[Stored data]
▼

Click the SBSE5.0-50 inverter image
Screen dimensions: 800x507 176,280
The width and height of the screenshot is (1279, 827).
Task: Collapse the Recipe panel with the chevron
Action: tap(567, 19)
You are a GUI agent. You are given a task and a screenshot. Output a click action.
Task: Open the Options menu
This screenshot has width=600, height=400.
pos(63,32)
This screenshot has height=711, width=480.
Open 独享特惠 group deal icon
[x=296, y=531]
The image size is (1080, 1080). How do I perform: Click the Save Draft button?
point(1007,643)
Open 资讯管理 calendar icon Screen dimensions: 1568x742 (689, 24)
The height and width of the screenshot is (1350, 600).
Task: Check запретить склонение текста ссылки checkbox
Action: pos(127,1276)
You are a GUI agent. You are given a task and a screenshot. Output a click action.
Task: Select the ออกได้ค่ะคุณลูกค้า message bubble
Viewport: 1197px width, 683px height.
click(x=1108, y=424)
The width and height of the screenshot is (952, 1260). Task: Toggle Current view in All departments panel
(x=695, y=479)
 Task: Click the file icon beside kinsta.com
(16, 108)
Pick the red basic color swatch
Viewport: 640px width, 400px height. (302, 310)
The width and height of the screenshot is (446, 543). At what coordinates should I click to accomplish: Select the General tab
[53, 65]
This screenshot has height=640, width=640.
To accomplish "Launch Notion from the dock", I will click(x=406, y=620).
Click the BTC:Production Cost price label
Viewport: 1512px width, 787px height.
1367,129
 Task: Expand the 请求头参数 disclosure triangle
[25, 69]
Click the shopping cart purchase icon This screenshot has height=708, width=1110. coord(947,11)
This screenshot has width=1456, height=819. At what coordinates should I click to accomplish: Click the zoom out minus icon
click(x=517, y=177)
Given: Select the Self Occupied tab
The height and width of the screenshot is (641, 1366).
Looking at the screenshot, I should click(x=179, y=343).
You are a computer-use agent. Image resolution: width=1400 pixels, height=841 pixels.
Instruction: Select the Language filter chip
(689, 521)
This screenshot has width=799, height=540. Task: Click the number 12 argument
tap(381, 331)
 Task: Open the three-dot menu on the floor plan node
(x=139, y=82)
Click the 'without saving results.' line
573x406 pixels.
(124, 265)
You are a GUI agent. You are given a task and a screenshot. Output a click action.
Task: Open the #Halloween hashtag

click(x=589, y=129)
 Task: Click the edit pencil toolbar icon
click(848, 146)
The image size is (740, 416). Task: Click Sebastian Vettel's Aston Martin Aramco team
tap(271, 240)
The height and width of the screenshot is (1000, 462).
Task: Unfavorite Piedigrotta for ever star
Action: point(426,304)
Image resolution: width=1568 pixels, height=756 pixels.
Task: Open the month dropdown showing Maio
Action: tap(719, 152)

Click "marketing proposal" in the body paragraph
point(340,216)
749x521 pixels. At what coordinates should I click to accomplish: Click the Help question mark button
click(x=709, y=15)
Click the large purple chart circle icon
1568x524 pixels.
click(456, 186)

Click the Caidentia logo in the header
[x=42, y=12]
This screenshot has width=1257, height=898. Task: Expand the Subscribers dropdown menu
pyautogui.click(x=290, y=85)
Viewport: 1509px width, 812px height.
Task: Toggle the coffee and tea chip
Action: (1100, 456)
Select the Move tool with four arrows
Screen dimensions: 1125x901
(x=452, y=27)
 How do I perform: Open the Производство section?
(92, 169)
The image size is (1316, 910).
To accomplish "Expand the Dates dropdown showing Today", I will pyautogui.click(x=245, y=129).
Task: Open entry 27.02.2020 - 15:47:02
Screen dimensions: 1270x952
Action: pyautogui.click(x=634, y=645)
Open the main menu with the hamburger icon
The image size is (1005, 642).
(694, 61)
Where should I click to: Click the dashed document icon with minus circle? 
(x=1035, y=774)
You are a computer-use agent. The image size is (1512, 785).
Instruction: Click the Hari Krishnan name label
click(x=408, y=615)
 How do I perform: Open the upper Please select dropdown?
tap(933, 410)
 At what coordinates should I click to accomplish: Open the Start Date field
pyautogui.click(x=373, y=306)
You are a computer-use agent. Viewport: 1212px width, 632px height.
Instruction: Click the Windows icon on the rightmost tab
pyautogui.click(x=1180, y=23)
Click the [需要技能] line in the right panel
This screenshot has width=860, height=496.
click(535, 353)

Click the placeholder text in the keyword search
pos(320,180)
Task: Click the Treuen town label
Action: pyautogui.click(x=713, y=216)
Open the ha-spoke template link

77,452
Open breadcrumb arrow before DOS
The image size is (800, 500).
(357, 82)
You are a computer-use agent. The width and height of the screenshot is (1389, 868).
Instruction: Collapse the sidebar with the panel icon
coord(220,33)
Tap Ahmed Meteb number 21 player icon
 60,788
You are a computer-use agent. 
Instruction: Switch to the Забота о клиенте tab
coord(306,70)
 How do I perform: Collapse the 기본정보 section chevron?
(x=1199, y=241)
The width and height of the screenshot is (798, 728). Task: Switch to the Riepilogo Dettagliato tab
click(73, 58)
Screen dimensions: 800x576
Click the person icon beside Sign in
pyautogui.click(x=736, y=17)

▲

WORK TASK —
Each record above has to be retyped exactly, with nothing left out.

OUTPUT OF THE TASK —
Click the SBSE5.0-50 inverter image
Screen dimensions: 800x507 176,280
The width and height of the screenshot is (1279, 827).
Task: Collapse the Recipe panel with the chevron
Action: tap(567, 19)
You are a GUI agent. You are given a task and a screenshot. Output a click action.
Task: Open the Options menu
This screenshot has width=600, height=400.
pos(63,32)
This screenshot has height=711, width=480.
Open 独享特惠 group deal icon
[x=296, y=531]
The image size is (1080, 1080). How do I perform: Click the Save Draft button?
point(1007,643)
Open 资讯管理 calendar icon Screen dimensions: 1568x742 (689, 24)
The height and width of the screenshot is (1350, 600).
Task: Check запретить склонение текста ссылки checkbox
Action: pos(127,1276)
You are a GUI agent. You are given a task and a screenshot. Output a click action.
Task: Select the ออกได้ค่ะคุณลูกค้า message bubble
Viewport: 1197px width, 683px height.
click(x=1108, y=424)
The width and height of the screenshot is (952, 1260). Task: Toggle Current view in All departments panel
(x=695, y=479)
 Task: Click the file icon beside kinsta.com
(16, 108)
Pick the red basic color swatch
Viewport: 640px width, 400px height. (302, 310)
The width and height of the screenshot is (446, 543). At what coordinates should I click to accomplish: Select the General tab
[53, 65]
This screenshot has height=640, width=640.
To accomplish "Launch Notion from the dock", I will click(x=406, y=620).
Click the BTC:Production Cost price label
Viewport: 1512px width, 787px height.
1367,129
 Task: Expand the 请求头参数 disclosure triangle
[25, 69]
Click the shopping cart purchase icon This screenshot has height=708, width=1110. coord(947,11)
This screenshot has width=1456, height=819. At what coordinates should I click to accomplish: Click the zoom out minus icon
click(x=517, y=177)
Given: Select the Self Occupied tab
The height and width of the screenshot is (641, 1366).
Looking at the screenshot, I should click(x=179, y=343).
You are a computer-use agent. Image resolution: width=1400 pixels, height=841 pixels.
Instruction: Select the Language filter chip
(689, 521)
This screenshot has width=799, height=540. Task: Click the number 12 argument
tap(381, 331)
 Task: Open the three-dot menu on the floor plan node
(x=139, y=82)
Click the 'without saving results.' line
573x406 pixels.
(124, 265)
You are a GUI agent. You are given a task and a screenshot. Output a click action.
Task: Open the #Halloween hashtag

click(x=589, y=129)
 Task: Click the edit pencil toolbar icon
click(848, 146)
The image size is (740, 416). Task: Click Sebastian Vettel's Aston Martin Aramco team
tap(271, 240)
The height and width of the screenshot is (1000, 462).
Task: Unfavorite Piedigrotta for ever star
Action: point(426,304)
Image resolution: width=1568 pixels, height=756 pixels.
Task: Open the month dropdown showing Maio
Action: tap(719, 152)

Click "marketing proposal" in the body paragraph
point(340,216)
749x521 pixels. At what coordinates should I click to accomplish: Click the Help question mark button
click(x=709, y=15)
Click the large purple chart circle icon
1568x524 pixels.
click(456, 186)

Click the Caidentia logo in the header
[x=42, y=12]
This screenshot has width=1257, height=898. Task: Expand the Subscribers dropdown menu
pyautogui.click(x=290, y=85)
Viewport: 1509px width, 812px height.
Task: Toggle the coffee and tea chip
Action: (1100, 456)
Select the Move tool with four arrows
Screen dimensions: 1125x901
(x=452, y=27)
 How do I perform: Open the Производство section?
(92, 169)
The image size is (1316, 910).
To accomplish "Expand the Dates dropdown showing Today", I will pyautogui.click(x=245, y=129).
Task: Open entry 27.02.2020 - 15:47:02
Screen dimensions: 1270x952
Action: pyautogui.click(x=634, y=645)
Open the main menu with the hamburger icon
The image size is (1005, 642).
(694, 61)
Where should I click to: Click the dashed document icon with minus circle? 
(x=1035, y=774)
You are a computer-use agent. The image size is (1512, 785).
Instruction: Click the Hari Krishnan name label
click(x=408, y=615)
 How do I perform: Open the upper Please select dropdown?
tap(933, 410)
 At what coordinates should I click to accomplish: Open the Start Date field
pyautogui.click(x=373, y=306)
You are a computer-use agent. Viewport: 1212px width, 632px height.
Instruction: Click the Windows icon on the rightmost tab
pyautogui.click(x=1180, y=23)
Click the [需要技能] line in the right panel
This screenshot has width=860, height=496.
click(535, 353)

Click the placeholder text in the keyword search
pos(320,180)
Task: Click the Treuen town label
Action: pyautogui.click(x=713, y=216)
Open the ha-spoke template link

77,452
Open breadcrumb arrow before DOS
The image size is (800, 500).
(357, 82)
You are a computer-use agent. The width and height of the screenshot is (1389, 868).
Instruction: Collapse the sidebar with the panel icon
coord(220,33)
Tap Ahmed Meteb number 21 player icon
 60,788
You are a computer-use agent. 
Instruction: Switch to the Забота о клиенте tab
coord(306,70)
 How do I perform: Collapse the 기본정보 section chevron?
(x=1199, y=241)
The width and height of the screenshot is (798, 728). Task: Switch to the Riepilogo Dettagliato tab
click(73, 58)
Screen dimensions: 800x576
Click the person icon beside Sign in
pyautogui.click(x=736, y=17)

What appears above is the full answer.